### Stated problem 1
According to the article on Niger's treasury single account, why has setting up such an account proved challenging in the WAEMU countries?
### Stated problem 2
From the article on Niger's treasury single account, repeat word for word the part that opens with the words containing "Implementing a Treasury" and closes with "resources they manage.".
*** Article ***
Implementing a Treasury Single Account in Niger

Ner
Posted by Matthieu Sarda[1]

The implementation of a treasury single account (TSA) is recognized as a core PFM reform. It allows countries to plan and manage their financial commitments by mobilizing resources more easily. Yet, as crucial as a TSA may be, its implementation has proved challenging in the eight West Africa Economic and Monetary Union (WAEMU) countries[2]. The reasons are political rather than technical. Public entities characteristically fear that by transferring funds to the TSA they will lose of control of the resources they manage.
*** Data section ***
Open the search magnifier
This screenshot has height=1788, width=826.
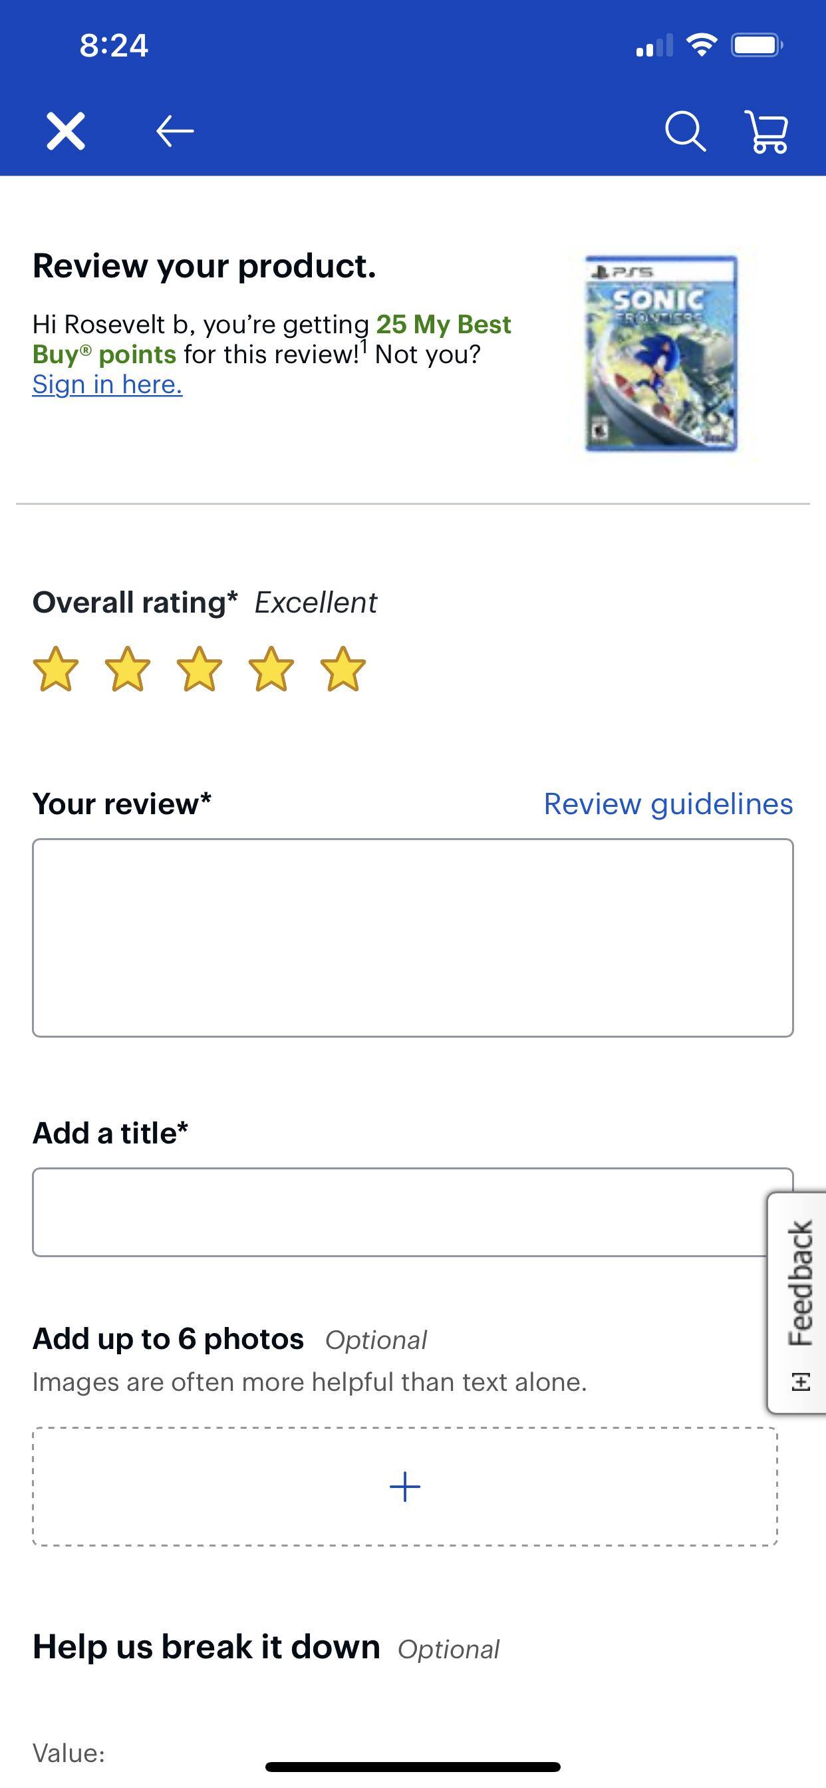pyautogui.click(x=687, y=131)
***
*** Data section ***
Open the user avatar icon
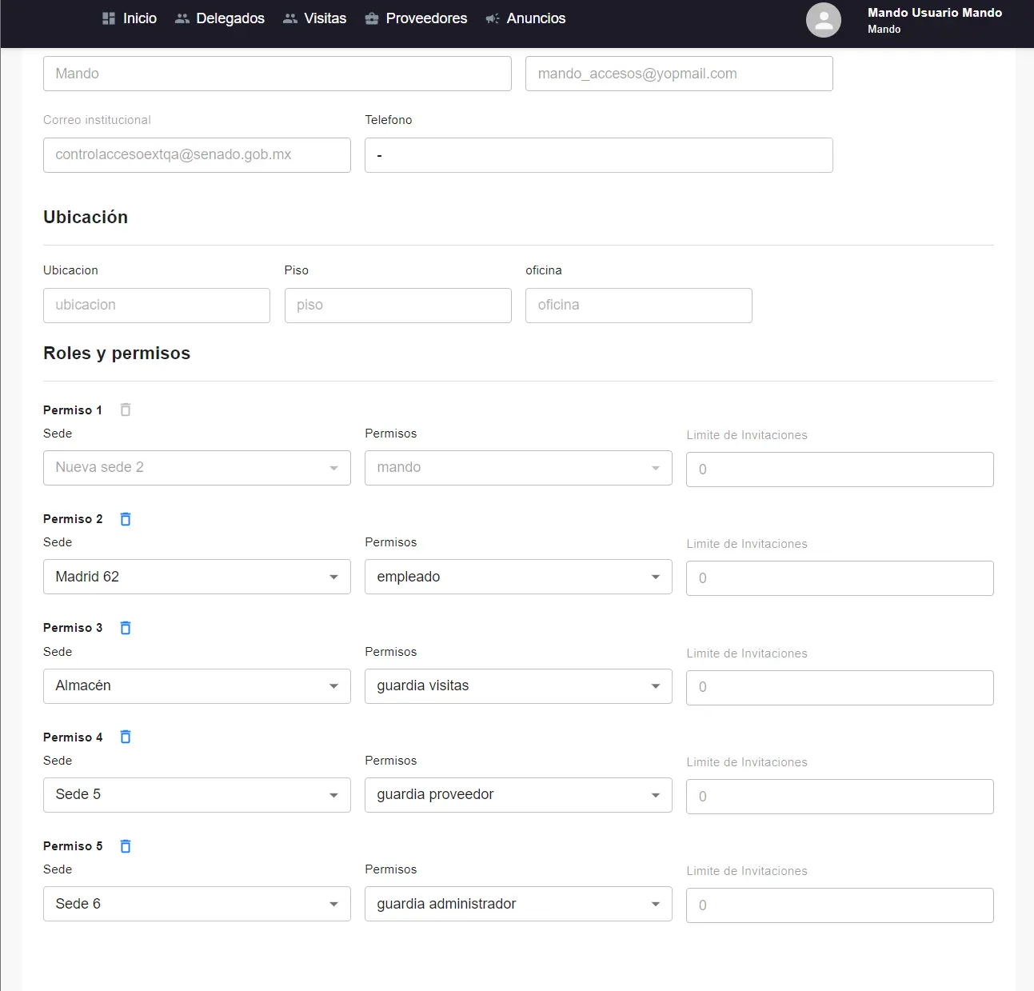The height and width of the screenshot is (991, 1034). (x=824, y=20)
***
*** Data section ***
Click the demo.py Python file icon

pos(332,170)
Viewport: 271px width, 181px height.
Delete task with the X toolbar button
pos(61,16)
***
### Response 1
The obstacles are political rather than technical. Public entities fear that if they transfer their funds to the treasury single account, they will lose control of the resources they manage.

### Response 2
Implementing a Treasury Single Account in Niger

Ner
Posted by Matthieu Sarda[1]

The implementation of a treasury single account (TSA) is recognized as a core PFM reform. It allows countries to plan and manage their financial commitments by mobilizing resources more easily. Yet, as crucial as a TSA may be, its implementation has proved challenging in the eight West Africa Economic and Monetary Union (WAEMU) countries[2]. The reasons are political rather than technical. Public entities characteristically fear that by transferring funds to the TSA they will lose of control of the resources they manage.